Segment Start: Record set

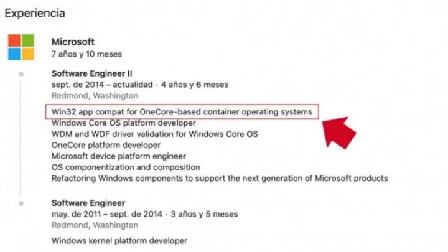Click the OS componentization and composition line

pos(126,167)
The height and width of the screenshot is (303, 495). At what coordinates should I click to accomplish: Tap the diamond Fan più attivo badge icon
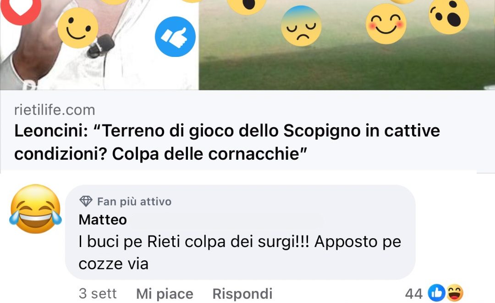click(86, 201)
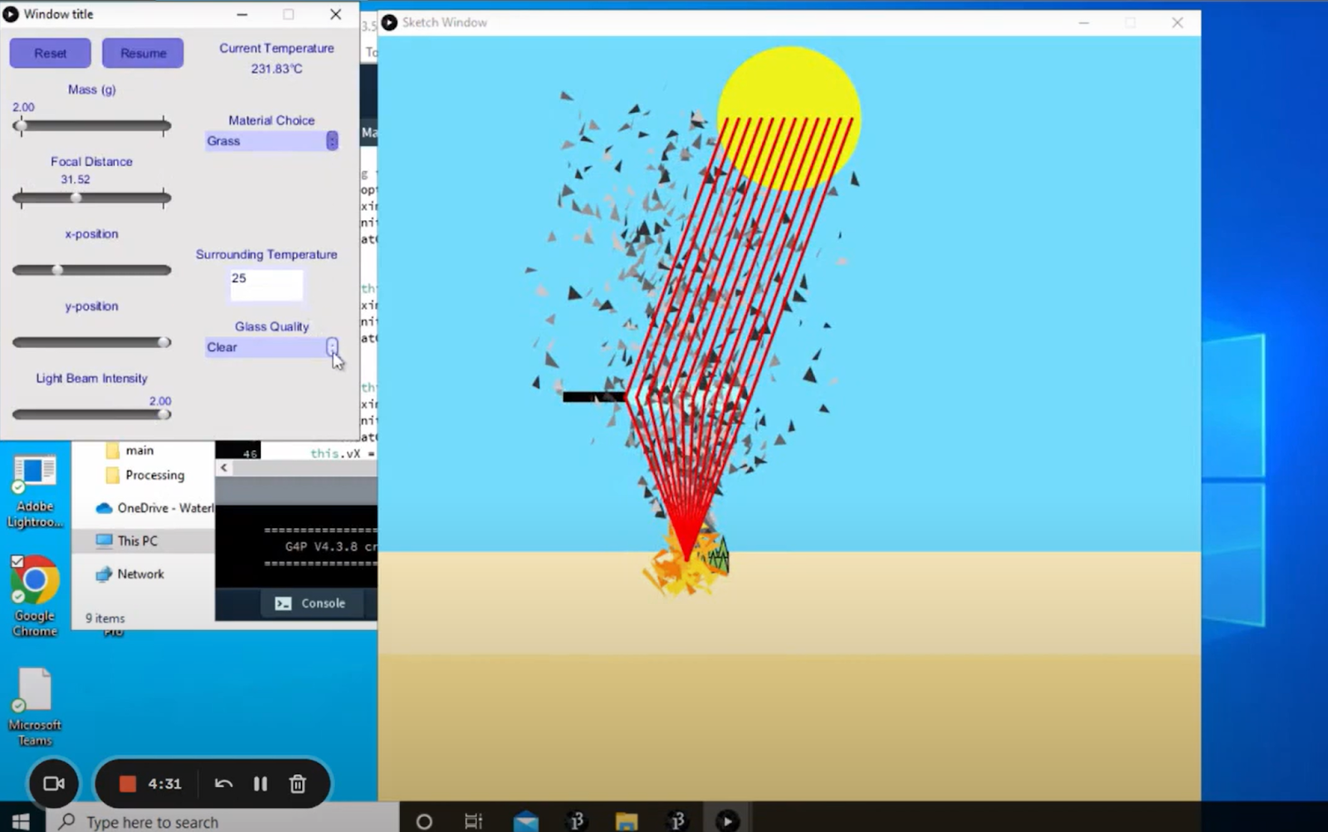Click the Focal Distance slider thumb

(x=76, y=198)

Segment End: Record set
Segment Start: Record set

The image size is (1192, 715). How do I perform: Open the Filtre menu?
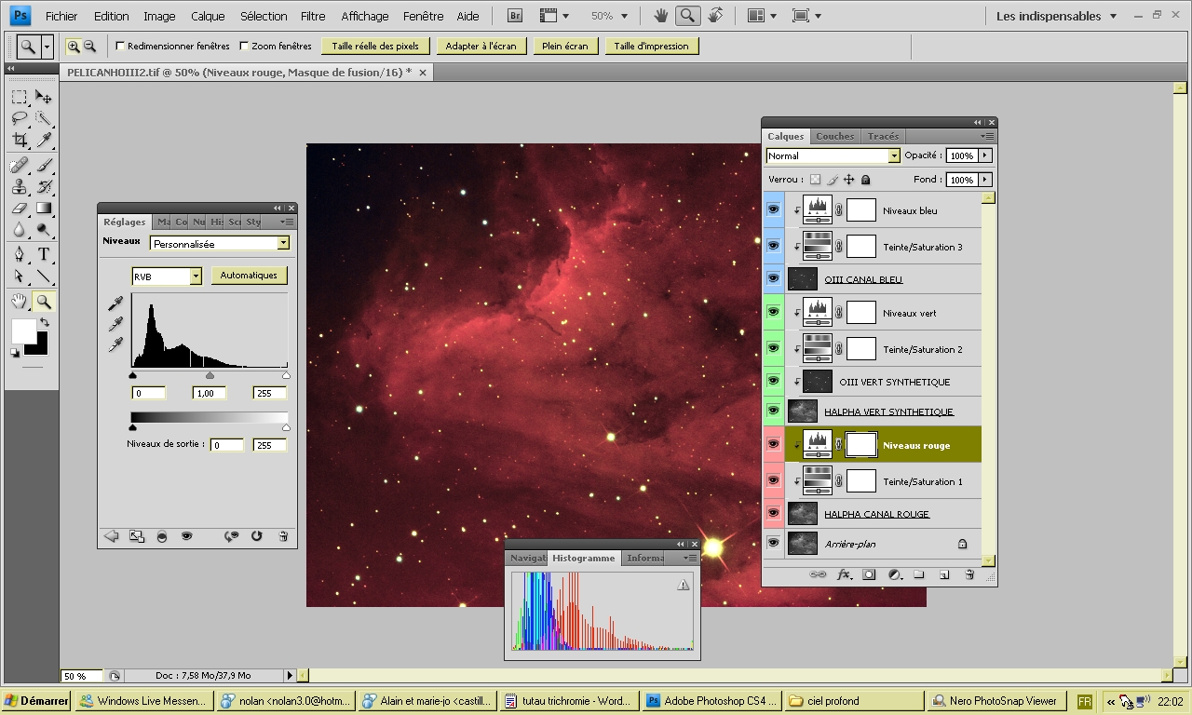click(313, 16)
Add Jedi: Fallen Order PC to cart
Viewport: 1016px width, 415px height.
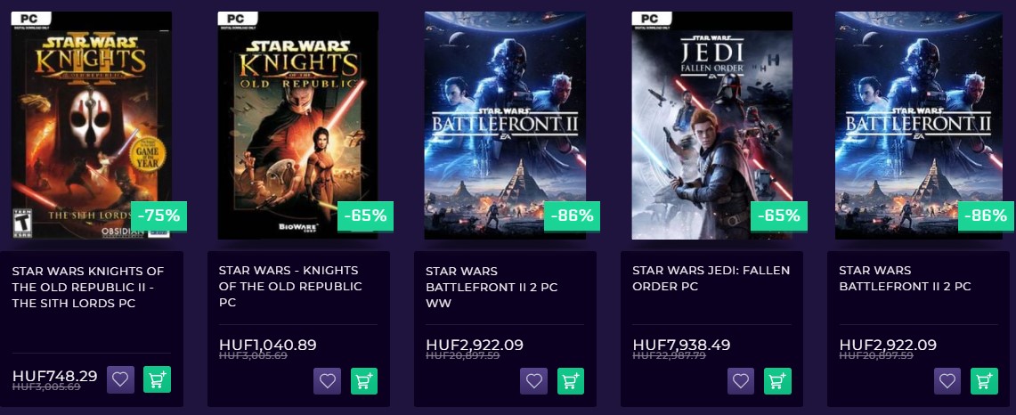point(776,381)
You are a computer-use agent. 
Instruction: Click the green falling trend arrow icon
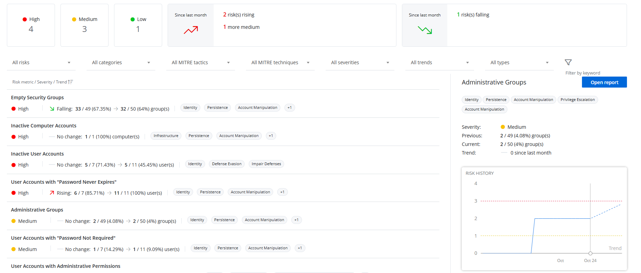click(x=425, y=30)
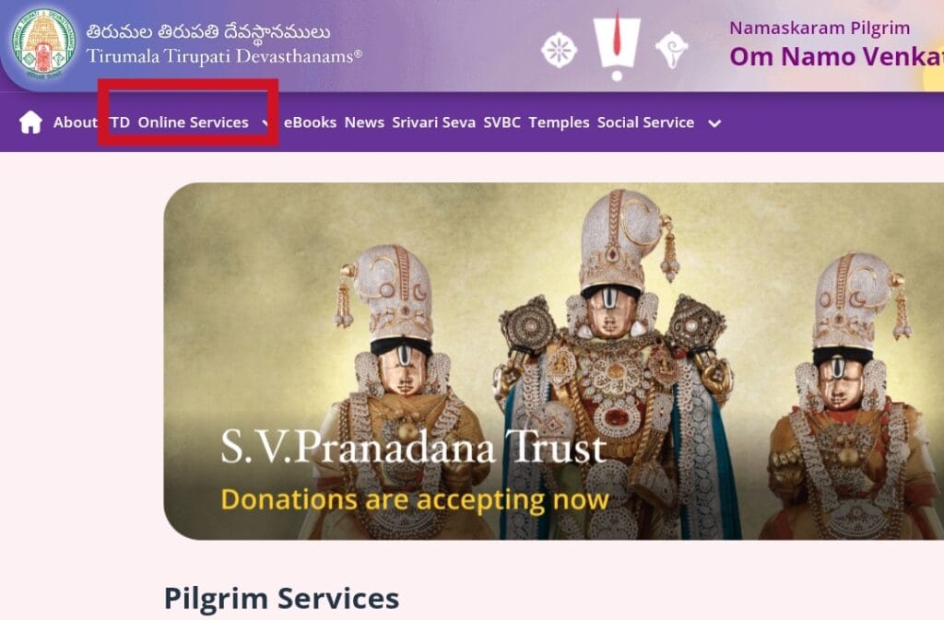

Segment End: Record set
Segment Start: Record set

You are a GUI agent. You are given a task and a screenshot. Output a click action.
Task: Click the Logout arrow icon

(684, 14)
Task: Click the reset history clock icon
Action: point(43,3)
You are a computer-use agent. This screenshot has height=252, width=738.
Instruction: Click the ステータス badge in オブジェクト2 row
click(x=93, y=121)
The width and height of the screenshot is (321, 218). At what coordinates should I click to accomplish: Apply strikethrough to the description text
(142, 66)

Segment End: Record set

## Required action
Each line that holds the string "computer" is to be copied from the entries above.

## Solution to this exercise
You are a computer-use agent. 
You are a computer-use agent. This screenshot has height=252, width=738.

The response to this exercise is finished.